Quand il s’installe à Paris en 1909 pour devenir poète, Fabian Lloyd a déjà vingt pays dans sa mémoire et traîne en son âme les couleurs de cent villes. Il a vingt-deux ans. Né de parents anglais, il a grandi à Lausanne. La liste de ses exploits est longue comme un jour sans pain : marin sur le Pacifique, muletier, cueilleur d’oranges en Californie, chauffeur d’automobile à Berlin, cambrioleur, bûcheron dans les forêts géantes… Tout est vrai ou presque. C’est que le garçon est multiple. Il aspire à être « toutes les choses, tous les hommes et tous les animaux ! » Aitor Quiney, docteur en histoire de l’art et co-auteur du catalogue de l’exposition Arthur Cravan Maintenant ? à l’affiche du musée Picasso de Barcelone l’année dernière, y voit une double influence : « Rimbaud mais aussi Lautréamont. Ils ont la même obsession de se convertir en animal, d’être un autre, même un insecte ou un caillou ».

Pas étonnant qu’il change d’identité comme de chemise ou de pays. Fabien Lloyd ne tarde pas à devenir Arthur Cravan. Arthur ? Pour Arthur Rimbaud, Lord Arthur Savile -le personnage d’Oscar Wilde-, ou le roi Arthur. Cravan ? Clin d’œil à sa fiancée d’alors, Renée, originaire du village de Cravans dont il s’est amusé à faire sonner les cloches de l’église, ou hommage à la caravane et à son mouvement permanent. Mais, au Bal Bullier et à la Closerie des Lilas qu’il fréquente assidûment, Arthur Cravan se présente avant tout comme le neveu d’Oscar Wilde auquel il est lié par sa tante. « Prenant le contre-pied de sa propre famille, qui voyait en lui la tâche indélébile du scandale, Cravan se choisit Wilde, dont il apprécie la liberté, comme père putatif et artistique. C’est aussi une façon d’exister sur la scène parisienne », explique Aitor Quiney.

« On ne choisit pas la boxe par hasard »

Le personnage se construit également sur les rings. « Au départ, il était très mince, un peu voûté. Il s’est redressé grâce à la boxe », pose Quiney. Cravan parvient à se faire couronner champion de France amateur des mi-lourds. « Il a gagné le titre sans donner un coup de poing, son adversaire ne s’étant pas présenté en raison d’une grippe. C’est du dadaïsme avant l’heure. » Boxe et poésie, Cravan, bien aidé par son double-mètre et ses cent kilos, mène désormais ces deux activités de front. Les sépare-t-il seulement ? « On ne choisit pas la boxe par hasard. Dans ses poèmes, il y a une apologie de la force corporelle, quelque chose de sauvage », avance Philippe Dagen, critique d’art et auteur du livre Arthur Cravan n’est pas mort noyé. Cravan est un poète du corps. En s’autoproclamant « le poète aux cheveux les plus courts du monde », il jette aux orties la figure de l’artiste tuberculeux. « Sans doute le premier poète à monter sur le ring et le premier boxeur à prendre la plume », résume Bertrand Lacarelle, qui a écrit Arthur Cravan, précipité. Frank Nicotra, ancien champion d’Europe des super-moyens et protagoniste du documentaire Cravan vs. Cravan, relativise les qualités pugilistiques du poète : « Il boxait avant tout pour vivre une expérience, pour se montrer et se mettre en scène ».

· · · ·

- **OBJECTIF DE L'EXERCICE**
Rédigez la suite de l'extrait sur Arthur Cravan, en reprenant immédiatement après la citation de Frank Nicotra qui le clôt.

· · · ·

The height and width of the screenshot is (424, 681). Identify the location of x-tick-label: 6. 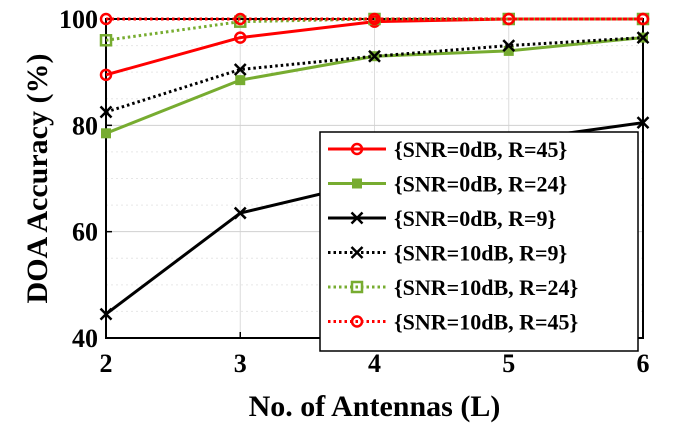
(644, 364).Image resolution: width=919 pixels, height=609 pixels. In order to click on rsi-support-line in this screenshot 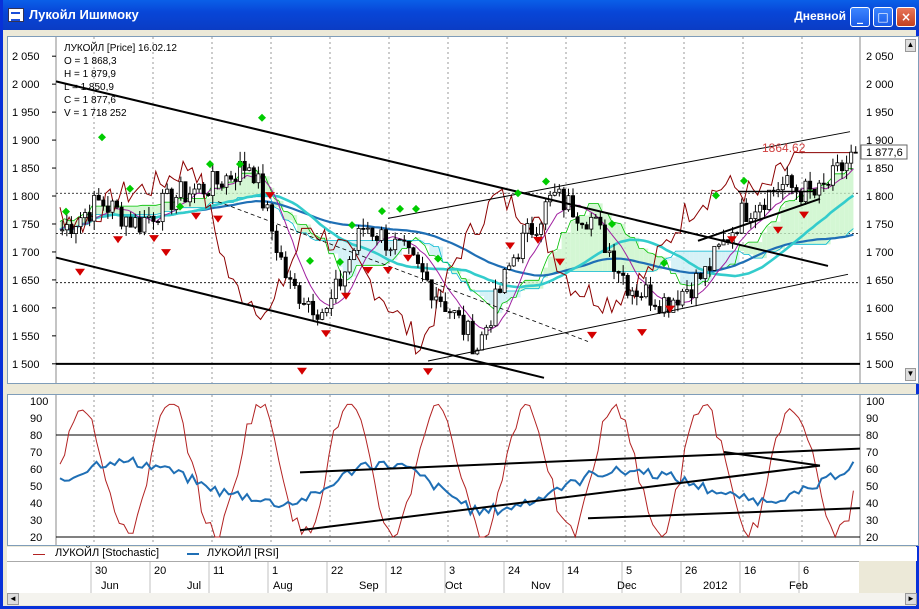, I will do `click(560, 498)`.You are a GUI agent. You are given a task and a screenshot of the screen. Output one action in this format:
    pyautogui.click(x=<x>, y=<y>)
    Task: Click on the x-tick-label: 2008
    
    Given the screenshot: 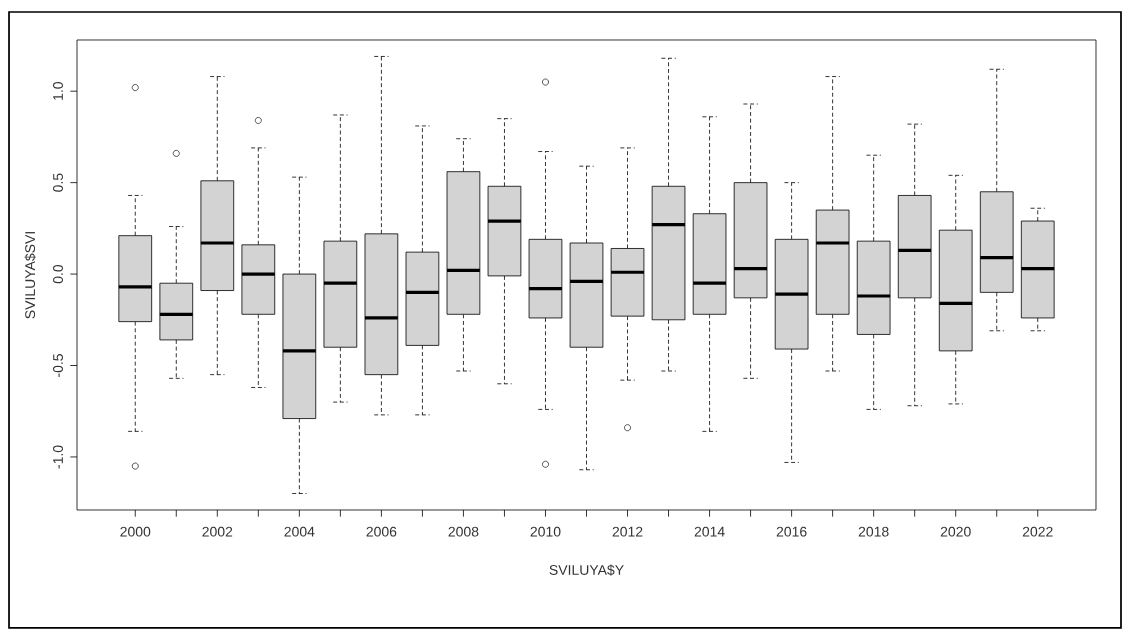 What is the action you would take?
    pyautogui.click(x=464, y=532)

· · · ·

- **RÉPONSE ATTENDUE**
Se mettre en scène, c’est effectivement ce que Cravan fait de mieux. Il donne des conférences où il boxe, danse, se dénude, invective le public, tire des coups de feu en l’air et menace de se suicider. « Qu’on le sache une bonne fois pour toutes : je ne veux pas me civiliser », répond-il à ses détracteurs. Il sillonne Paris armé d’une brouette pour vendre sa revue Maintenant, dont il est le directeur et l’unique contributeur. Une manière de bien « extérioriser son mépris du genre homme de lettres », écrira André Breton qui tenait l’homme et la revue en haute estime. Cravan y refait le portrait d’André Gide, ressuscite Oscar Wilde et couvre d’injures la quasi-totalité des peintres exposés au salon des Indépendants de 1914, accusés d’oublier qu’ils ont un corps. « Où sont les jambes, la rate et le foie ? » demande Cravan qui considère que « le génie n’est qu’une manifestation extravagante du corps ». Cravan critique l’esprit de sérieux des artistes et réclame avant tout des hommes, car : « la peinture c’est marcher, courir, boire, manger, dormir et faire ses besoins ». Seul son ami Kees van Dongen, qui a pour lui d’organiser des combats de boxe dans son atelier, échappe à sa plume massacreuse. Egratigné au passage, Guillaume Apollinaire lui envoie ses témoins. Cravan s’excuse faussement, ridiculisant encore un peu plus « le rhinocéros au gros ventre ». « Maintenant porte bien son nom : l’impatience, le signal du départ, la vie moderne où tout semble possible », éclaire Bertrand Lacarelle.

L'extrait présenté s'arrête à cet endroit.